— Start of INPUT —

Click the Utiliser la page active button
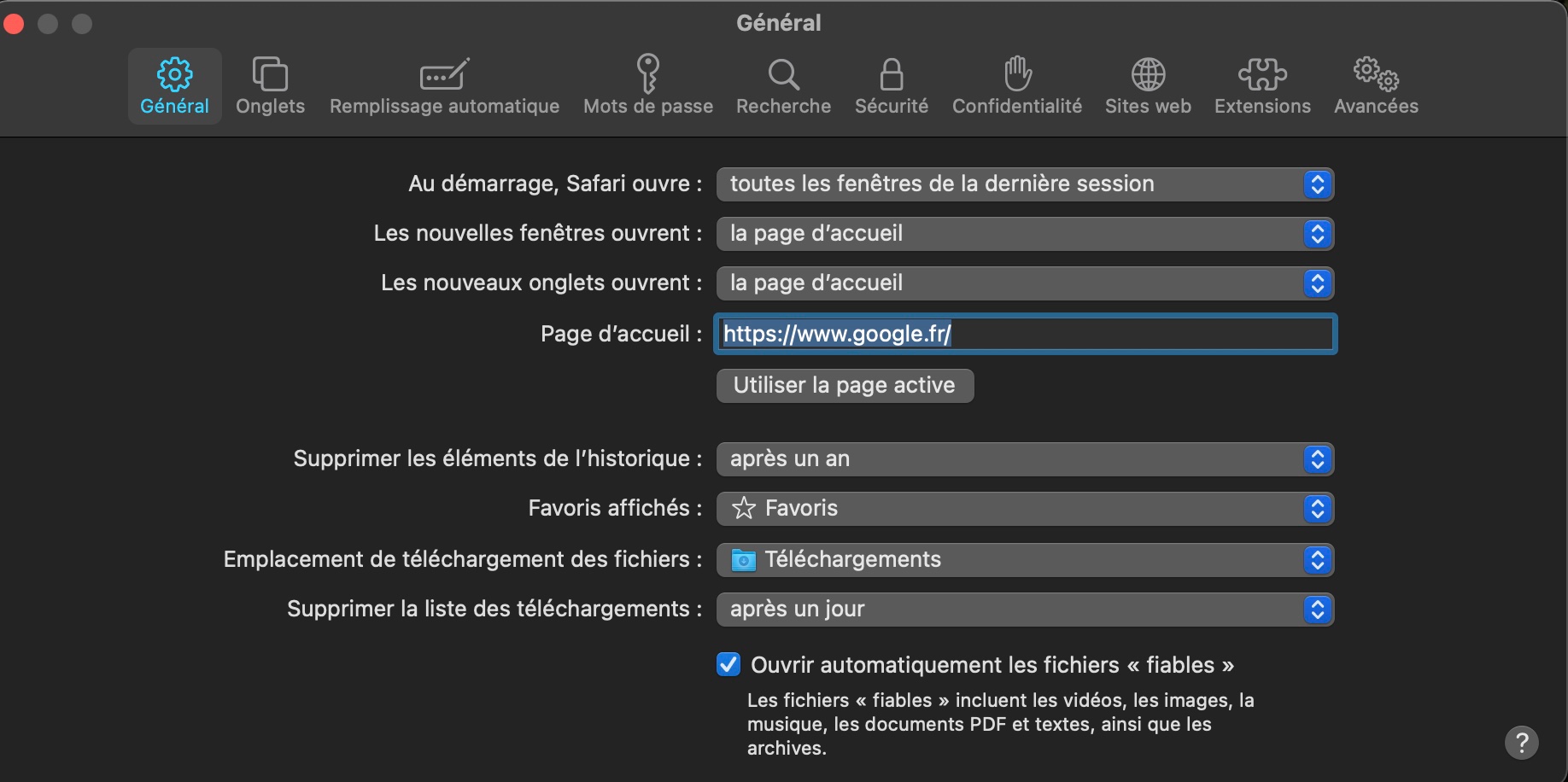 (845, 386)
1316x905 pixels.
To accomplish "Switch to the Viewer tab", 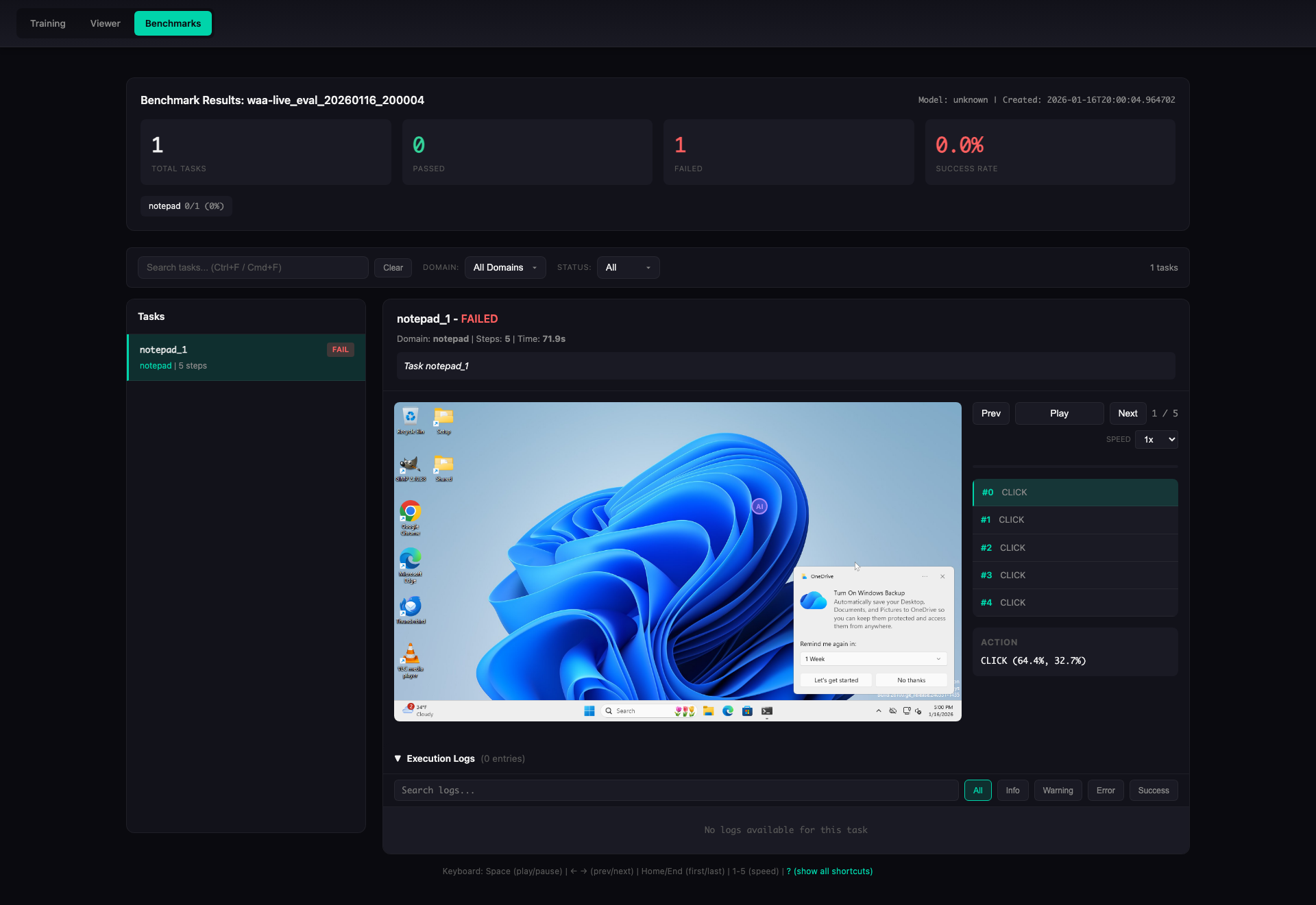I will coord(104,23).
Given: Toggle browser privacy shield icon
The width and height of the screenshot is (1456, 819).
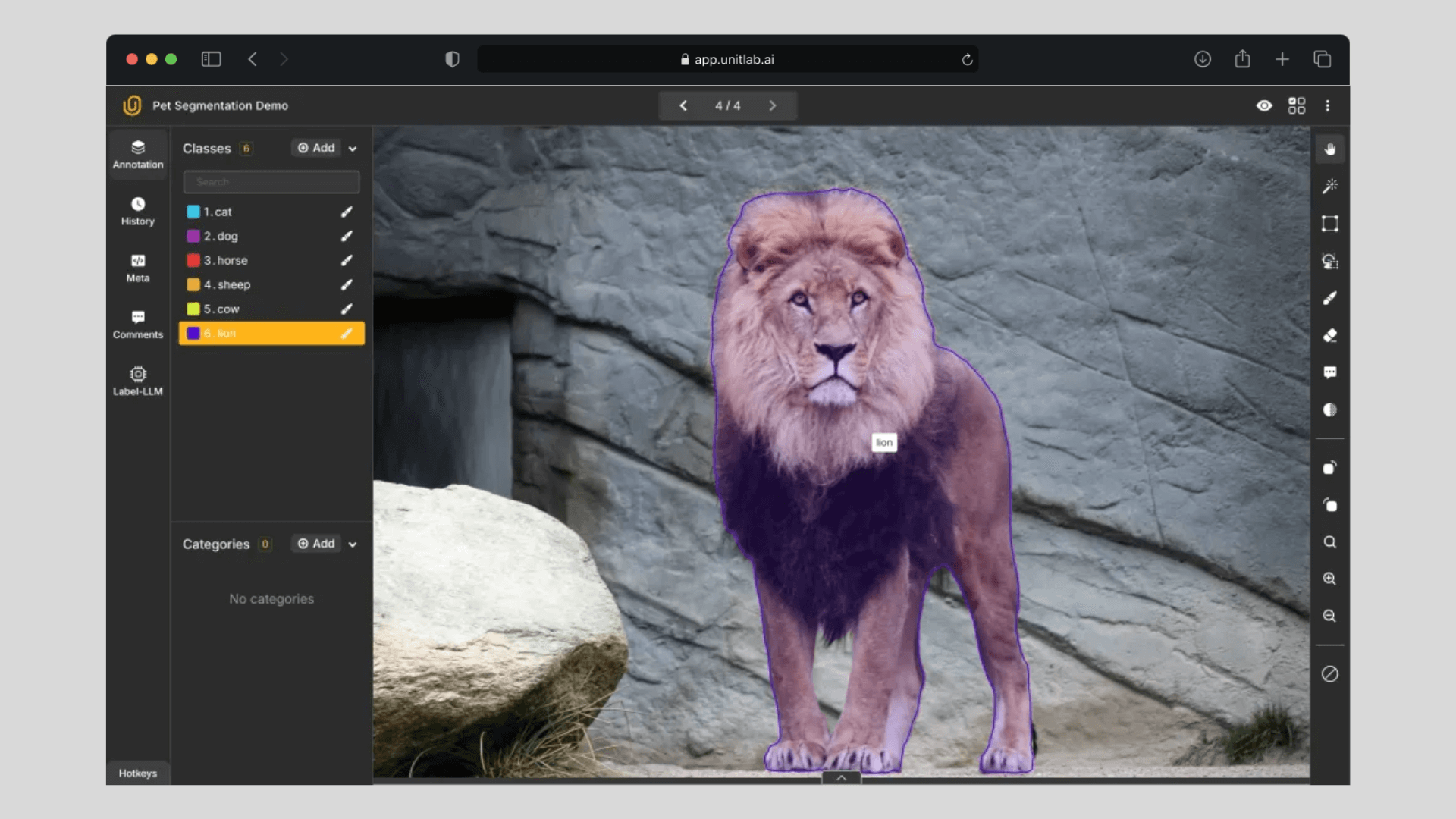Looking at the screenshot, I should pos(452,59).
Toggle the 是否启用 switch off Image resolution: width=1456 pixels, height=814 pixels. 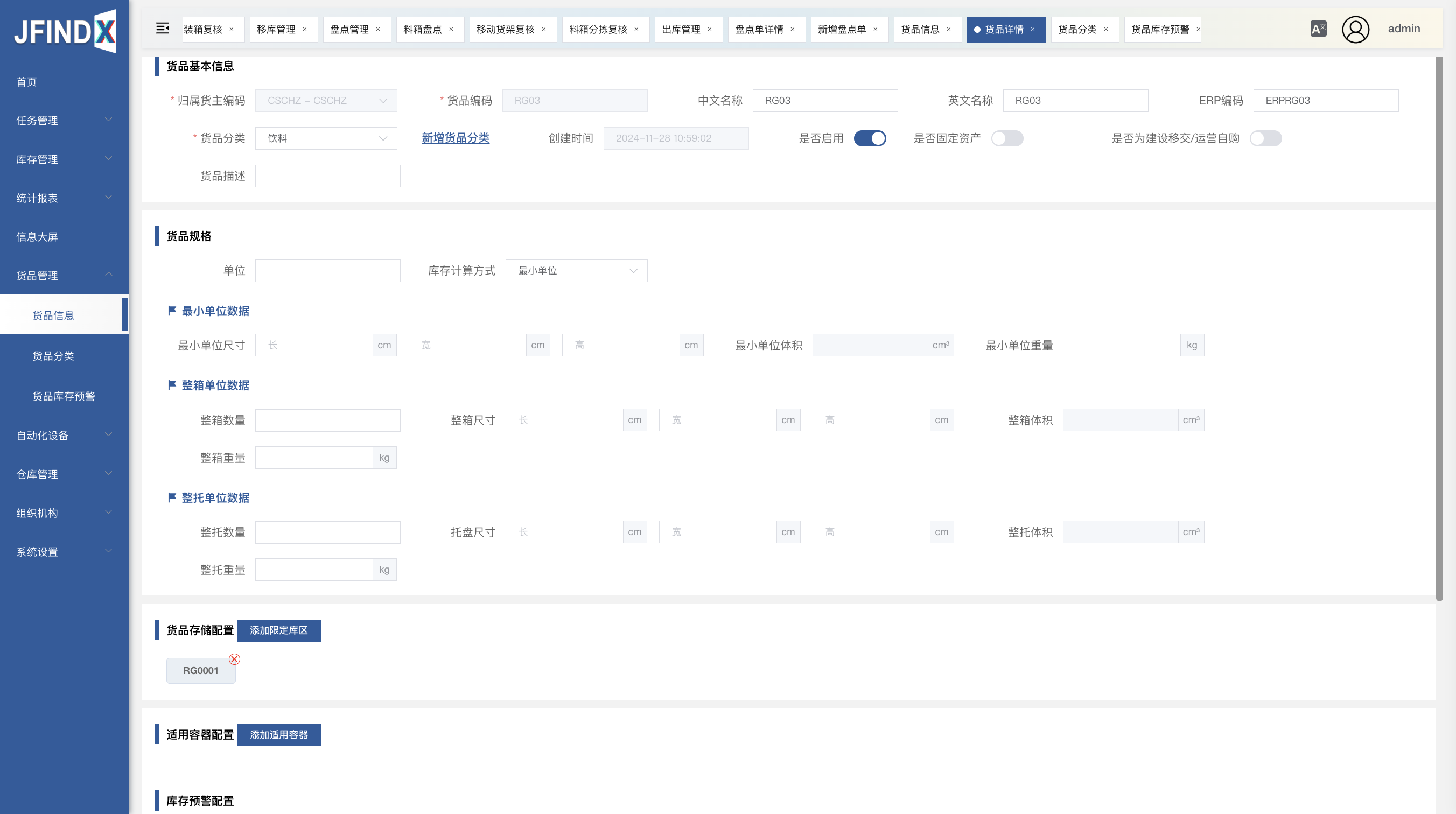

— End of INPUT —

GIVEN REQUEST: Pull out, word for word, the rows from the line containing "Given: Toggle browser privacy shield icon" through the end of the rows, leaving the pictures out of your answer.

TASK OUTPUT:
Given: Toggle browser privacy shield icon
The width and height of the screenshot is (1456, 819).
Looking at the screenshot, I should pos(452,59).
Toggle the 是否启用 switch off Image resolution: width=1456 pixels, height=814 pixels. 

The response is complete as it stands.